*Aim:*
Format every line from the start of the records down to the line containing "The height and width of the screenshot is (692, 1366).", inclusive, as a JSON list of strings with one string per line and blank lines omitted.

(Rows drawn from a dataset)

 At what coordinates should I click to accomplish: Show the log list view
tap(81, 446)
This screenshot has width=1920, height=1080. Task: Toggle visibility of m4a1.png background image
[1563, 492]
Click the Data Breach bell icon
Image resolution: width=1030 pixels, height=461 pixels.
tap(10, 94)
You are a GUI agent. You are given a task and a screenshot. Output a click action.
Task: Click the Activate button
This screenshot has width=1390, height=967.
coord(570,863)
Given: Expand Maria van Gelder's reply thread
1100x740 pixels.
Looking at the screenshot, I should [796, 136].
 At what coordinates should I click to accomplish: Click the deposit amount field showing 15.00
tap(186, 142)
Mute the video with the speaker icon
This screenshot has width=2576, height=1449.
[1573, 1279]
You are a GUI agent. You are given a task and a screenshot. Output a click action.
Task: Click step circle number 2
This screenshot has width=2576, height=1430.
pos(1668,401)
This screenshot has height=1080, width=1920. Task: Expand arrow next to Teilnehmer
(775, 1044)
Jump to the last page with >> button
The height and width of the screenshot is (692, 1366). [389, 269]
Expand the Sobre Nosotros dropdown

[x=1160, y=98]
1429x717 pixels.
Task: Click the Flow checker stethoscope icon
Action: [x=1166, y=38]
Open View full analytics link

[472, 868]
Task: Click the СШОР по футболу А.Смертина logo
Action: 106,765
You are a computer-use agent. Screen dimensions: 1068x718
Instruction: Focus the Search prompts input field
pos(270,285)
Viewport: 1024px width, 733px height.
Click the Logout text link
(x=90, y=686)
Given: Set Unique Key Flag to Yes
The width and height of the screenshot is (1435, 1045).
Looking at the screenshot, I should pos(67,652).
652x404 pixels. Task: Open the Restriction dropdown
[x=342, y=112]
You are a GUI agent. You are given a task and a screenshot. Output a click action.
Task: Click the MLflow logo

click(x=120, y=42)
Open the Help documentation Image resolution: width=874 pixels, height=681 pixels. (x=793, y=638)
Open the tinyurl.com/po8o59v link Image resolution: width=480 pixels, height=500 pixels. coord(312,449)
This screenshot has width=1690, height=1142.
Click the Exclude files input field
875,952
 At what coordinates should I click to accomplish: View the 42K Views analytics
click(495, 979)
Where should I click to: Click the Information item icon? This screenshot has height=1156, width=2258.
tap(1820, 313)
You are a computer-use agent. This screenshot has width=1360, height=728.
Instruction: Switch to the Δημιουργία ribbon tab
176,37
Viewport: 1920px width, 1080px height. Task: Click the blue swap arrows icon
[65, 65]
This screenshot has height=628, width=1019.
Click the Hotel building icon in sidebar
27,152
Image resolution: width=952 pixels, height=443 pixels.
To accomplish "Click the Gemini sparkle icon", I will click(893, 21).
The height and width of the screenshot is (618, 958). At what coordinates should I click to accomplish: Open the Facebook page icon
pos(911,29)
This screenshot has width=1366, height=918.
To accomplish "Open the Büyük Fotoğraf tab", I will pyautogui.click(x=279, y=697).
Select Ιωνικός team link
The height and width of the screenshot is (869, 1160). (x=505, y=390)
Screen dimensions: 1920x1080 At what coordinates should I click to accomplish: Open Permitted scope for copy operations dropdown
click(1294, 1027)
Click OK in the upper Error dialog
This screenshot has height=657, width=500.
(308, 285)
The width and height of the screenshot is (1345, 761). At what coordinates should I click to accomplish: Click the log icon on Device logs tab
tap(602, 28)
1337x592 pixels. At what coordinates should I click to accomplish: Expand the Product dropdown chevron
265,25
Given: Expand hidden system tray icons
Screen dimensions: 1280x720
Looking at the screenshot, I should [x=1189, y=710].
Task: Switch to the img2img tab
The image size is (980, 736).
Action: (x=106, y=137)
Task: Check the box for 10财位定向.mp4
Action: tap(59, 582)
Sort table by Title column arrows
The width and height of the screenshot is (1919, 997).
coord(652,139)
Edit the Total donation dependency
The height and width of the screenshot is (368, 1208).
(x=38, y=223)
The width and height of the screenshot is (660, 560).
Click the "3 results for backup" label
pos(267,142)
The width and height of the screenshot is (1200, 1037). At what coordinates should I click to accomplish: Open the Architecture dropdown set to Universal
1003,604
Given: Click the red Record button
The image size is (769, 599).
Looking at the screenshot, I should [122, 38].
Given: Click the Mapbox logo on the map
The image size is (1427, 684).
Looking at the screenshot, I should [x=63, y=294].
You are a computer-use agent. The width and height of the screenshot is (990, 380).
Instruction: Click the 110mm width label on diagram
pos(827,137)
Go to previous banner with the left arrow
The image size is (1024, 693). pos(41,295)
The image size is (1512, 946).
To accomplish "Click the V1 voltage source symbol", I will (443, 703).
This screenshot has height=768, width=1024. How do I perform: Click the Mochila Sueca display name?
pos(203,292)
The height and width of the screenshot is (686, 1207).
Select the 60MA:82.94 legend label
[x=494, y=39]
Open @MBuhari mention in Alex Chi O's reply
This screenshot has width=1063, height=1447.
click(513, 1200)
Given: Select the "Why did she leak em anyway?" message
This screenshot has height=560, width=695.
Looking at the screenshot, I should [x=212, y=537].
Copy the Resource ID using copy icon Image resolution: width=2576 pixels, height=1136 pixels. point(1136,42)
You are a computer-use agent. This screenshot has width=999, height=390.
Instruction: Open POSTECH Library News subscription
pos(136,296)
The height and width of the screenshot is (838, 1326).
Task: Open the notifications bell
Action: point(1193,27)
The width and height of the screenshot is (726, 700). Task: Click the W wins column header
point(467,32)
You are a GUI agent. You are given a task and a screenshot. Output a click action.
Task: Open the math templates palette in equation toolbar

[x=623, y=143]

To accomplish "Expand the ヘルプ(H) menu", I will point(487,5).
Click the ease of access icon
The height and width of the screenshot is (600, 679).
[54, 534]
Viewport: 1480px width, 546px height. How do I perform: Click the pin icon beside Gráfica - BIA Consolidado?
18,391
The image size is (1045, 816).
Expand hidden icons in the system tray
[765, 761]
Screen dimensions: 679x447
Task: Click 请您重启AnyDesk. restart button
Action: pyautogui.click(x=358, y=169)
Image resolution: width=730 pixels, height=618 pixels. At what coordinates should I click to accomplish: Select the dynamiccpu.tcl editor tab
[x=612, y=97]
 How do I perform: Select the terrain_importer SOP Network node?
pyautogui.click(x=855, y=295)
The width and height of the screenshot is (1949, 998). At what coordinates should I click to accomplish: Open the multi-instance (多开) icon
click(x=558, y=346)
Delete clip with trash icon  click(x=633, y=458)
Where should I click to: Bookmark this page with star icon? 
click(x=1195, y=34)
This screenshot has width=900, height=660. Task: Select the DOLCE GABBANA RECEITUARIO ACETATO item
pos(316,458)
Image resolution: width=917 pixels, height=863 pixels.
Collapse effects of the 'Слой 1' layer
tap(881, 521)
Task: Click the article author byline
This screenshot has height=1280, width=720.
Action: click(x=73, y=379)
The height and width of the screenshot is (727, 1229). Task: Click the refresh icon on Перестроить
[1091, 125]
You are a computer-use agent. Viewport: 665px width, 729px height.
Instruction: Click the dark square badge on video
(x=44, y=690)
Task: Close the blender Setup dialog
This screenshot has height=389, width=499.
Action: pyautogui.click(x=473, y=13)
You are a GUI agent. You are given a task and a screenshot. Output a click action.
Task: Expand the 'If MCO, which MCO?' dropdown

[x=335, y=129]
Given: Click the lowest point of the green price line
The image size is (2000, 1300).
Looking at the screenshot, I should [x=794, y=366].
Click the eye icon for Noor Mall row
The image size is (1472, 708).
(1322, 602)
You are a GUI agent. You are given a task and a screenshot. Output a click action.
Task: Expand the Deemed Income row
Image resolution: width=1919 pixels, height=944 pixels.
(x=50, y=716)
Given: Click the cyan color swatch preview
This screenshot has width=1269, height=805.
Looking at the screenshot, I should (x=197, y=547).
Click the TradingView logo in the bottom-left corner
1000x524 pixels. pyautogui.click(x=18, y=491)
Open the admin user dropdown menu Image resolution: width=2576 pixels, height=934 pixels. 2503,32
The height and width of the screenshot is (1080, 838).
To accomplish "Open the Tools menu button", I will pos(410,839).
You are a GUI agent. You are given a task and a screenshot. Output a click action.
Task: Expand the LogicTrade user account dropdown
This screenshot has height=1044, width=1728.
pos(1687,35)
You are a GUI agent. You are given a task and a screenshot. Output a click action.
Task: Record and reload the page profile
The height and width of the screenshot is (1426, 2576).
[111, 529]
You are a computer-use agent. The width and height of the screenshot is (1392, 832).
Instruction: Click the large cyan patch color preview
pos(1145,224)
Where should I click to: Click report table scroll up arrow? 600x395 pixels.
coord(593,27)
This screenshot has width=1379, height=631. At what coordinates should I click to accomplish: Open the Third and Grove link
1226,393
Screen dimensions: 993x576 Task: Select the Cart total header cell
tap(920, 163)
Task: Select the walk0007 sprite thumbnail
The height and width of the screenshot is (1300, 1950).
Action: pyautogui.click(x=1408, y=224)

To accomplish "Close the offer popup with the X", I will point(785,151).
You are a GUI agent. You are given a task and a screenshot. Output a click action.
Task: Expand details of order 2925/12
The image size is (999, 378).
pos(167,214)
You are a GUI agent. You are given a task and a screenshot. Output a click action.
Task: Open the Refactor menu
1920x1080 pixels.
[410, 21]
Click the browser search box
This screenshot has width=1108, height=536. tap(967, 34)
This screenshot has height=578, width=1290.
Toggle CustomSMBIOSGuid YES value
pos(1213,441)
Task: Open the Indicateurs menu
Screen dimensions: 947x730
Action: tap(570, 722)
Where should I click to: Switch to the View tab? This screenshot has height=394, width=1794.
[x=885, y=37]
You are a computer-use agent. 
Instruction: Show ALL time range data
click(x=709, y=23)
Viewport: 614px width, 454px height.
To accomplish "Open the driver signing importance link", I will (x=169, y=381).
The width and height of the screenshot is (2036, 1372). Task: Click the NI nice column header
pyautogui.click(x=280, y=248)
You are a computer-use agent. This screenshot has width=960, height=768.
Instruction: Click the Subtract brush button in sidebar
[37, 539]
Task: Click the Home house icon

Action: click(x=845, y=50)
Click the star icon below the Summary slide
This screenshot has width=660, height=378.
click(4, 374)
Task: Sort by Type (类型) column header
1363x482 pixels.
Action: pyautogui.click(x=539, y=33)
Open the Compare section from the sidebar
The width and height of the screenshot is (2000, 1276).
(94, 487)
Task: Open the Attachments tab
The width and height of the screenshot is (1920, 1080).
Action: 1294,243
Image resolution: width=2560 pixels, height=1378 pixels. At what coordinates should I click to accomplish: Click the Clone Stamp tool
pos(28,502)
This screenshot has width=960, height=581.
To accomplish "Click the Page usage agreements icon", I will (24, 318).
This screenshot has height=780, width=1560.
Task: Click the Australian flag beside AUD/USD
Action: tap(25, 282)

*The reply:*
[
  " At what coordinates should I click to accomplish: Show the log list view",
  "tap(81, 446)",
  "This screenshot has width=1920, height=1080. Task: Toggle visibility of m4a1.png background image",
  "[1563, 492]",
  "Click the Data Breach bell icon",
  "Image resolution: width=1030 pixels, height=461 pixels.",
  "tap(10, 94)",
  "You are a GUI agent. You are given a task and a screenshot. Output a click action.",
  "Task: Click the Activate button",
  "This screenshot has width=1390, height=967.",
  "coord(570,863)",
  "Given: Expand Maria van Gelder's reply thread",
  "1100x740 pixels.",
  "Looking at the screenshot, I should [796, 136].",
  " At what coordinates should I click to accomplish: Click the deposit amount field showing 15.00",
  "tap(186, 142)",
  "Mute the video with the speaker icon",
  "This screenshot has width=2576, height=1449.",
  "[1573, 1279]",
  "You are a GUI agent. You are given a task and a screenshot. Output a click action.",
  "Task: Click step circle number 2",
  "This screenshot has width=2576, height=1430.",
  "pos(1668,401)",
  "This screenshot has height=1080, width=1920. Task: Expand arrow next to Teilnehmer",
  "(775, 1044)",
  "Jump to the last page with >> button",
  "The height and width of the screenshot is (692, 1366). [389, 269]"
]